対する天も、全身を黄金色マナで覆いつつ、
「じゃあ私も巻き込まないで欲しいなっ!」
文句を言いながら、ザスタが振るう大剣の一撃を盾で受け止める。カンッという甲高い音が森に響く。が、次の瞬間、天が構えていた盾にひびが入った。

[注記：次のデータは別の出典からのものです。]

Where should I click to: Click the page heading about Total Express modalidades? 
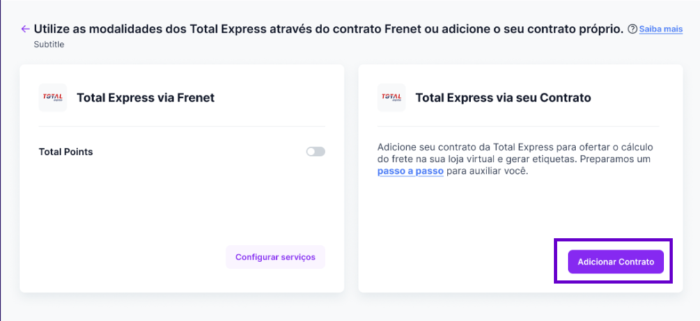(329, 29)
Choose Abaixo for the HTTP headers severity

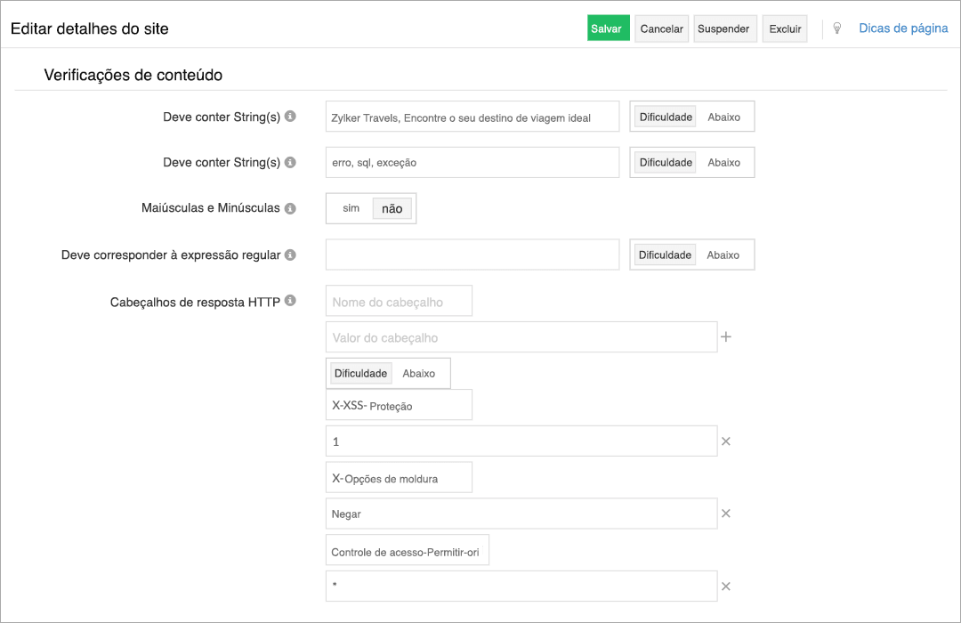click(422, 373)
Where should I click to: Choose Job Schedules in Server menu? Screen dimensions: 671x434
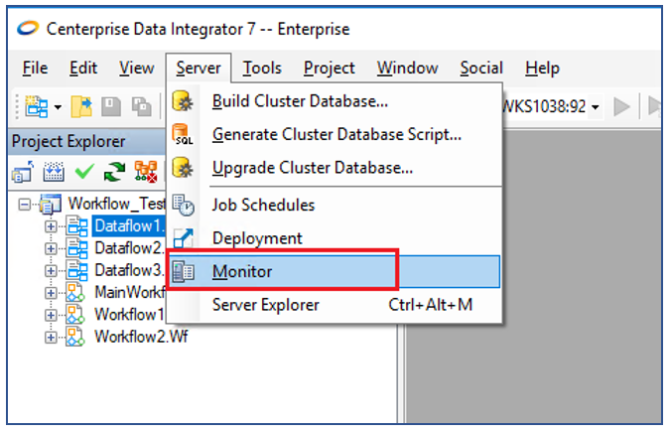[x=263, y=205]
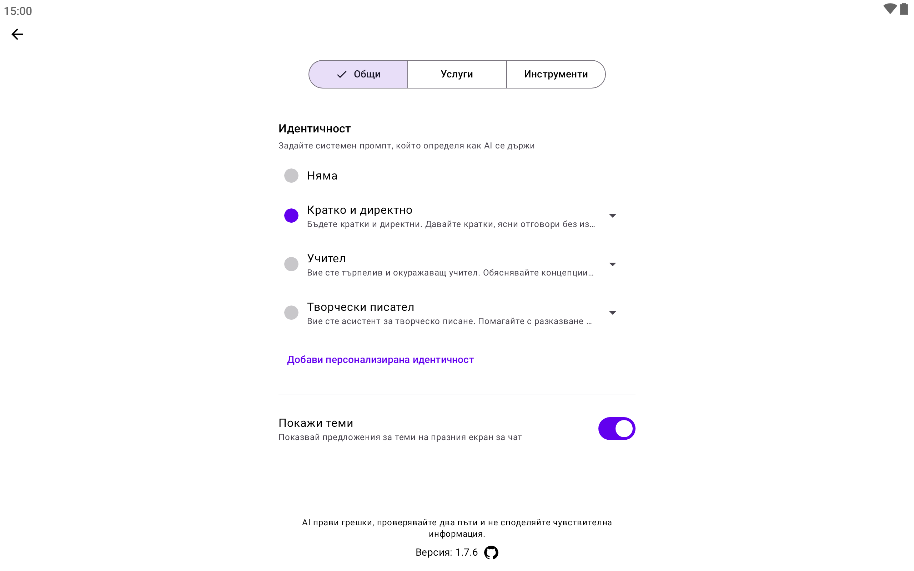Expand the Творчески писател details

pos(612,313)
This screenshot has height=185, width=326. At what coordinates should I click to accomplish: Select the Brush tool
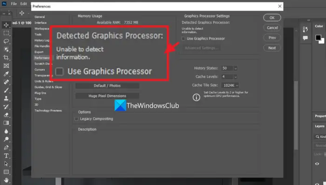tap(6, 90)
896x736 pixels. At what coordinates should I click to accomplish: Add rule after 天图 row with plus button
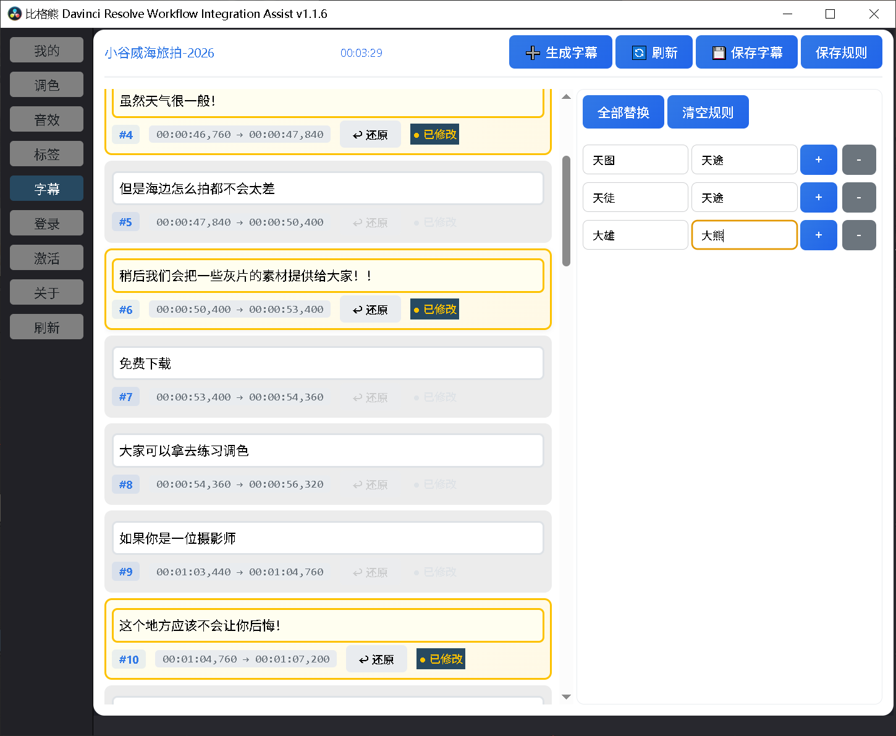(x=818, y=160)
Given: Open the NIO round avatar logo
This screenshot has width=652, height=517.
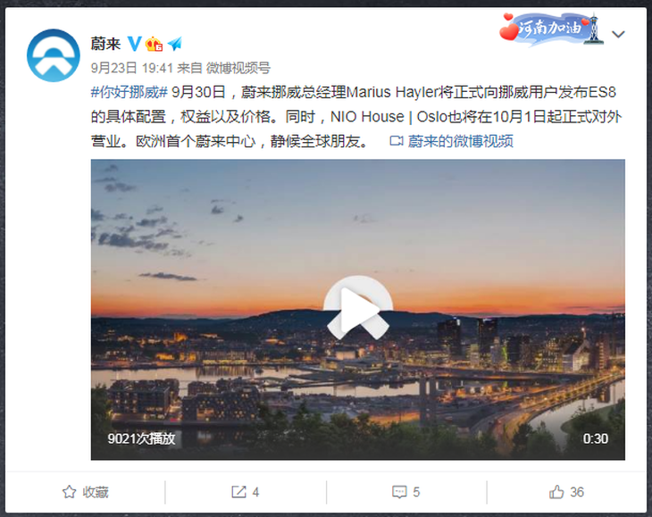Looking at the screenshot, I should click(x=54, y=55).
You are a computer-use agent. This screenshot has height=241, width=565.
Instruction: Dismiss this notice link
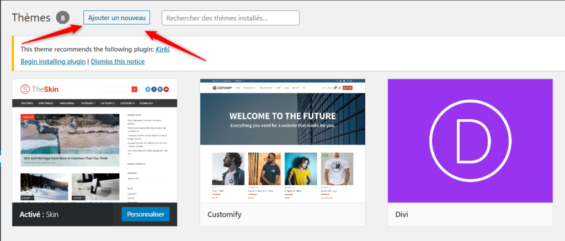[x=118, y=62]
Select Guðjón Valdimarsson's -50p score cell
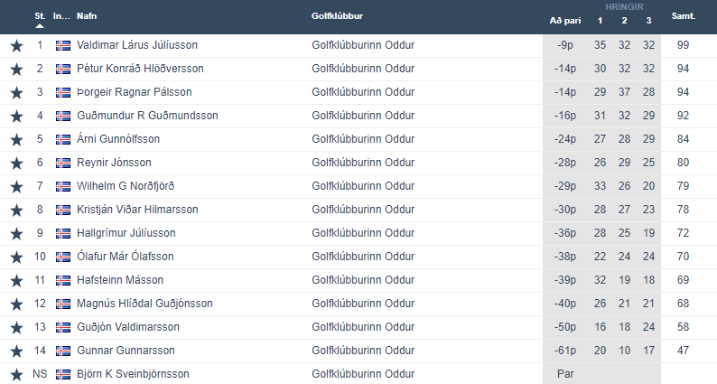 click(x=565, y=327)
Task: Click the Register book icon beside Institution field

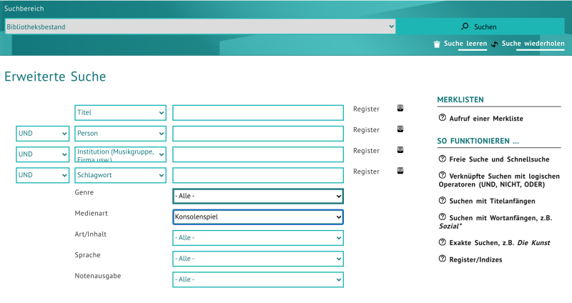Action: 400,151
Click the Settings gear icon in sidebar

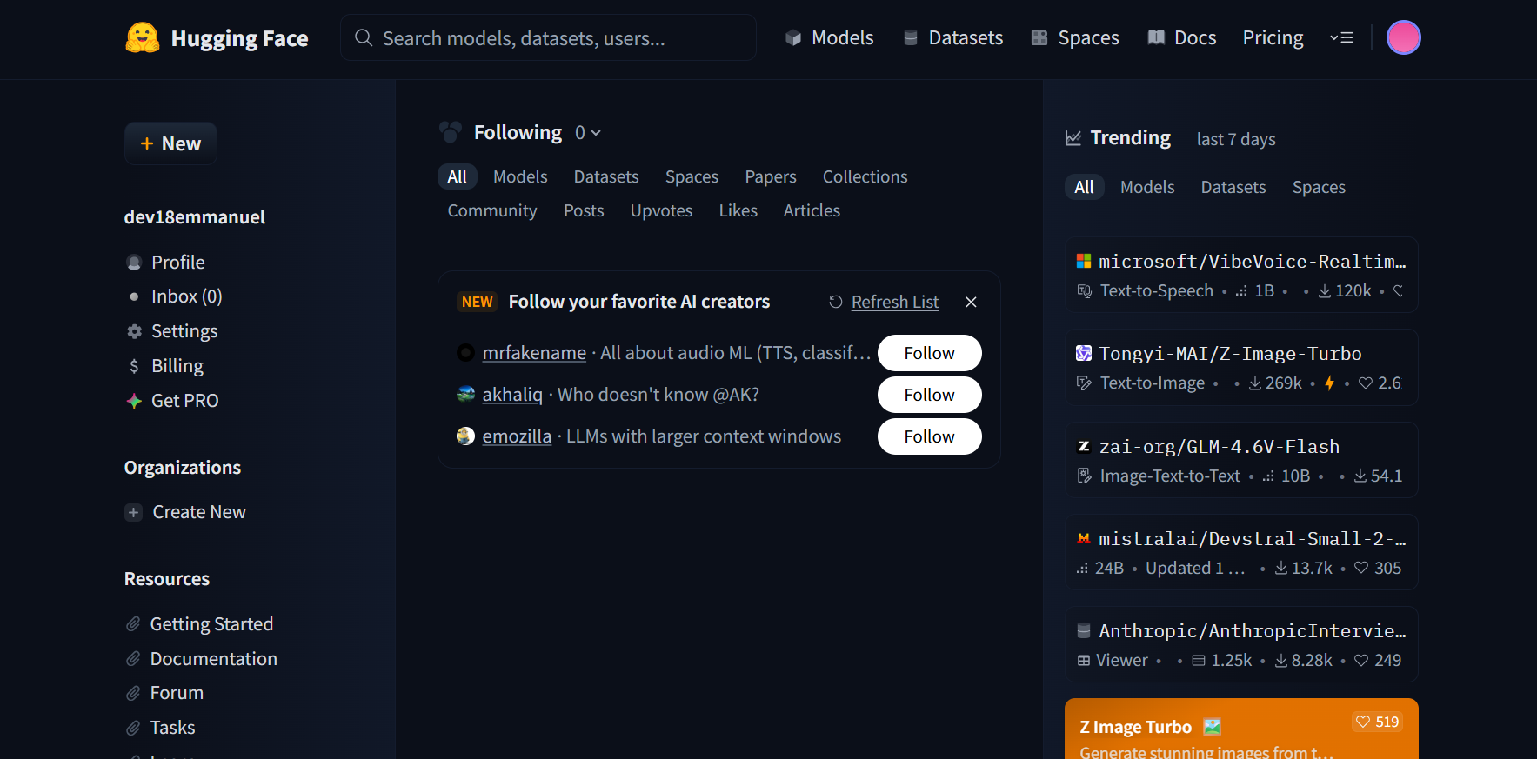[x=134, y=331]
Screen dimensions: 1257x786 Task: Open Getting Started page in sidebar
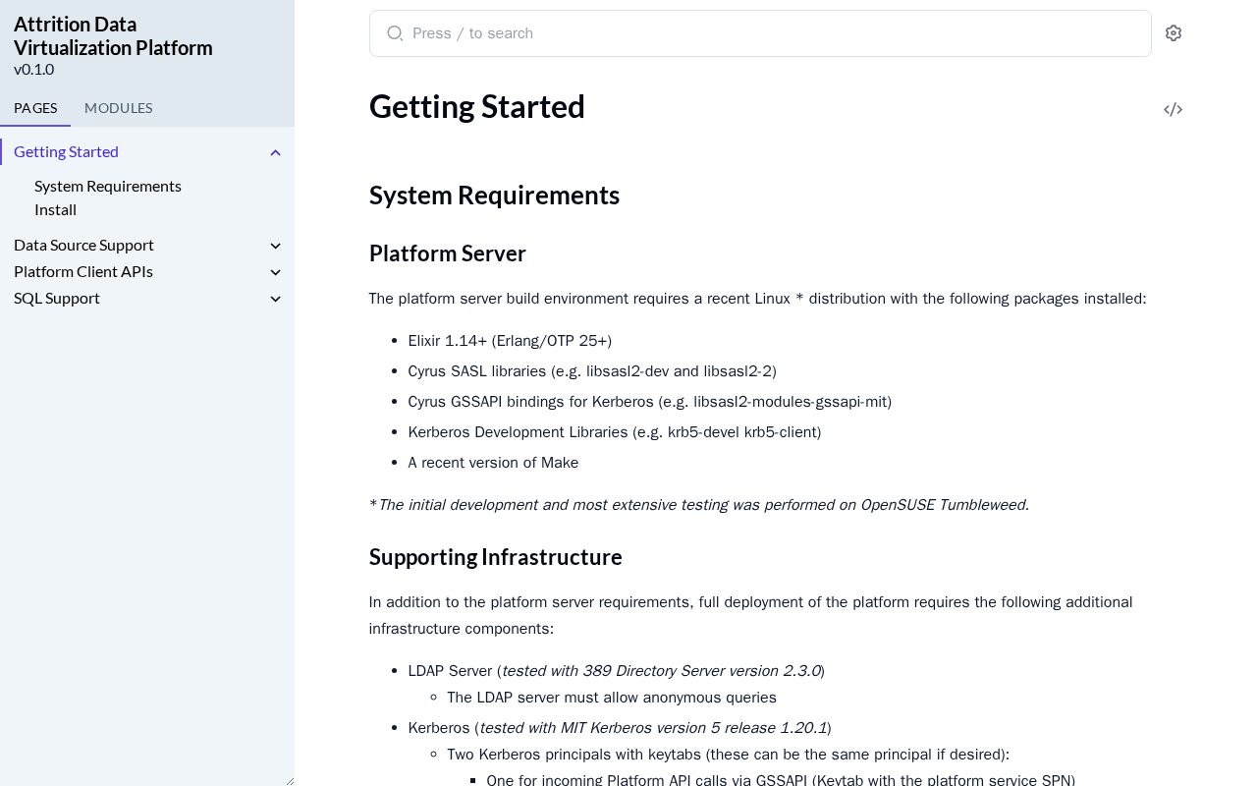[x=66, y=151]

「く……っ! 春樹くんは下がってて! 私1人で大丈夫だから!」
ひとまず盾でザスタの剣を弾いた天が、春樹を戦闘から遠ざけようとする。
「でも、天! さすがに──」
加勢して、天を助けるか。それとも、身を引いて、彼女に自由な戦いをしてもらうか。
「──いや、分かった」
春樹が選んだのは後者だ。つまり天とザスタの1対1を作り出すことにする。
天が戦っている相手が魔獣なら話は変わってくるが、今回はザスタ――人だ。最悪、命まではとらないだろうという判断だった。
「ありがとっ! ……ていっ!」
再びザスタによって振るわれた重みを感じさせる剣を、小さな盾ではじき返した天。
反動でわずかにザスタが仰け反ったその隙に、天は盾の〈創造〉を解除して次の一手を打つことにした。